**EXERCISE**
Give back exactly the lines of the material below that start at the one holding "Given: Click the" and end at the last line, minus the pictures.
---------- SUPPLIED DATA
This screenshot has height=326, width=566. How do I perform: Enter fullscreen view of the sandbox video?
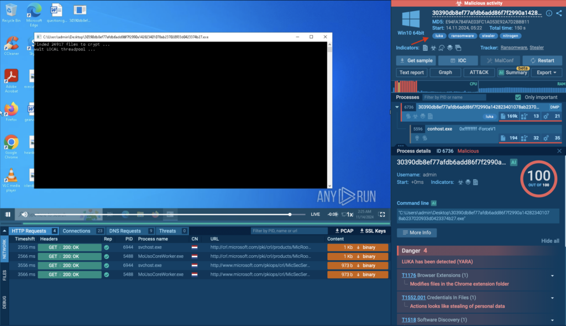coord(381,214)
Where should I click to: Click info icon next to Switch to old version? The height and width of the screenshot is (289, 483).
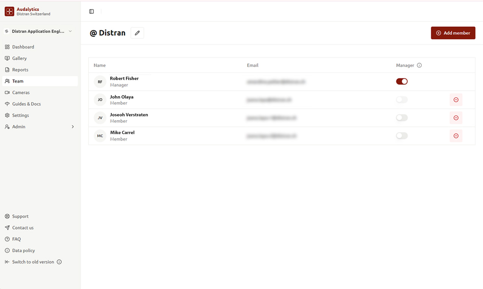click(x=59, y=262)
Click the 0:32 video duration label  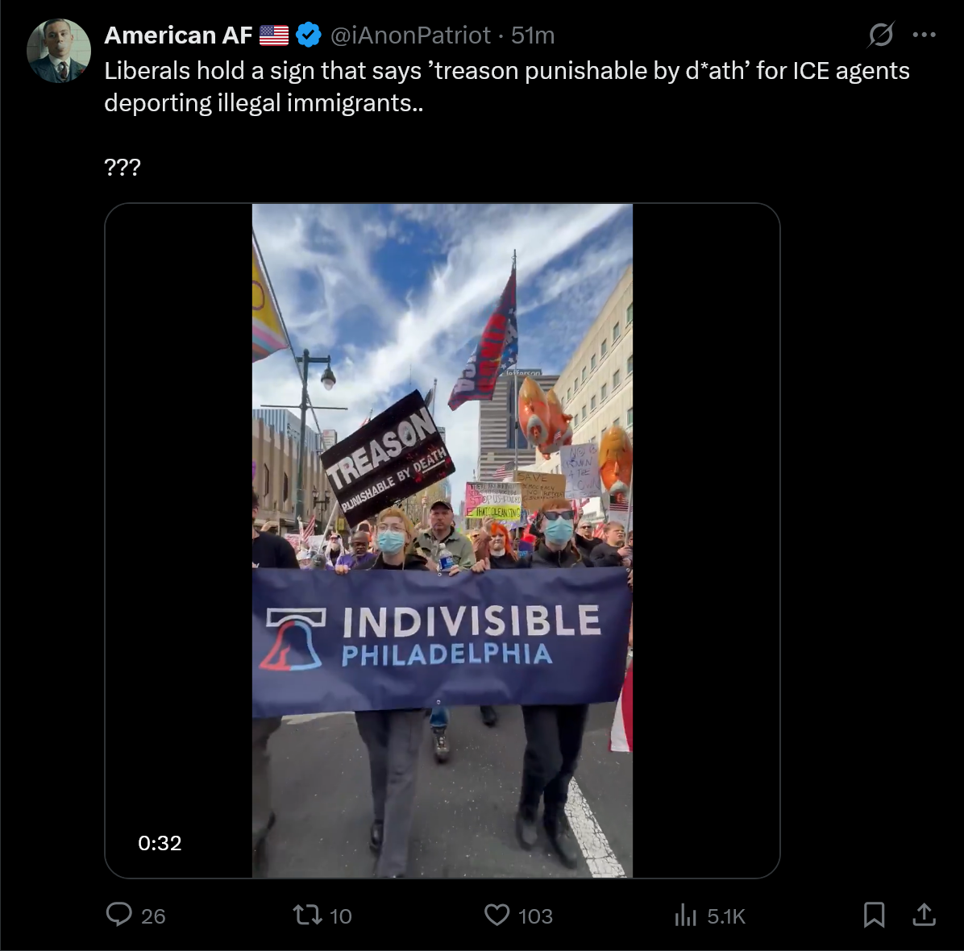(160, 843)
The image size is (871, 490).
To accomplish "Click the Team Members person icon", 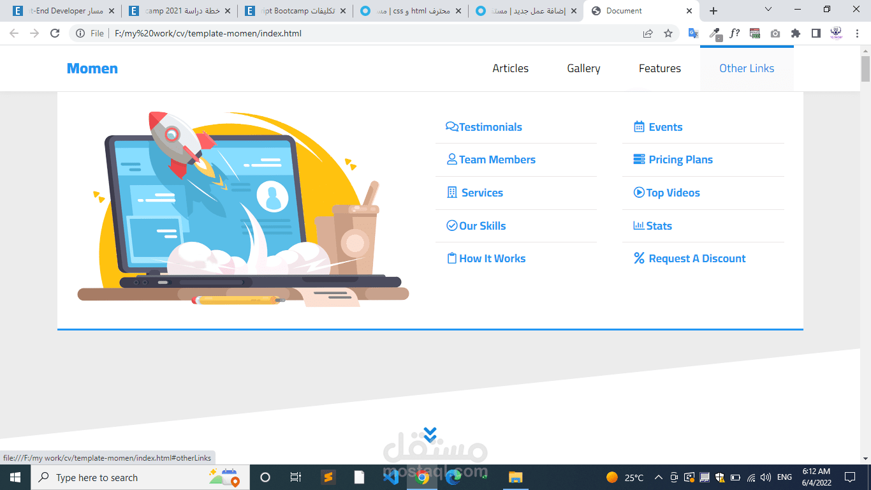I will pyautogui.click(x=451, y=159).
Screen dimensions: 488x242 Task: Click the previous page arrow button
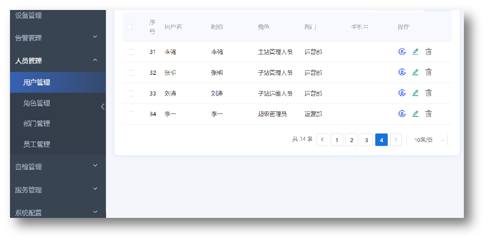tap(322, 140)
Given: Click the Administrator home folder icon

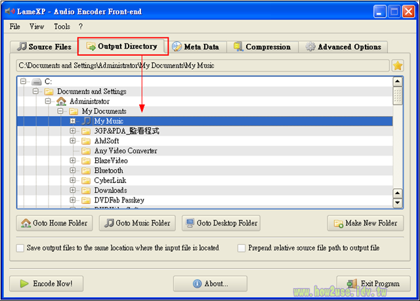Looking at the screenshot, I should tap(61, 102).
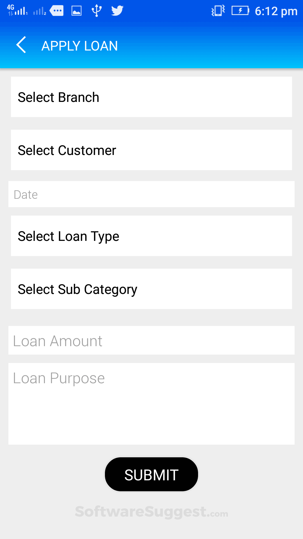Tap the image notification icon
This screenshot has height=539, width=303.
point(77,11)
--------------------
**ANSWER SECTION**
Given: Click the Administrator home folder icon

Looking at the screenshot, I should tap(61, 102).
Tap the image notification icon
This screenshot has height=539, width=303.
point(77,11)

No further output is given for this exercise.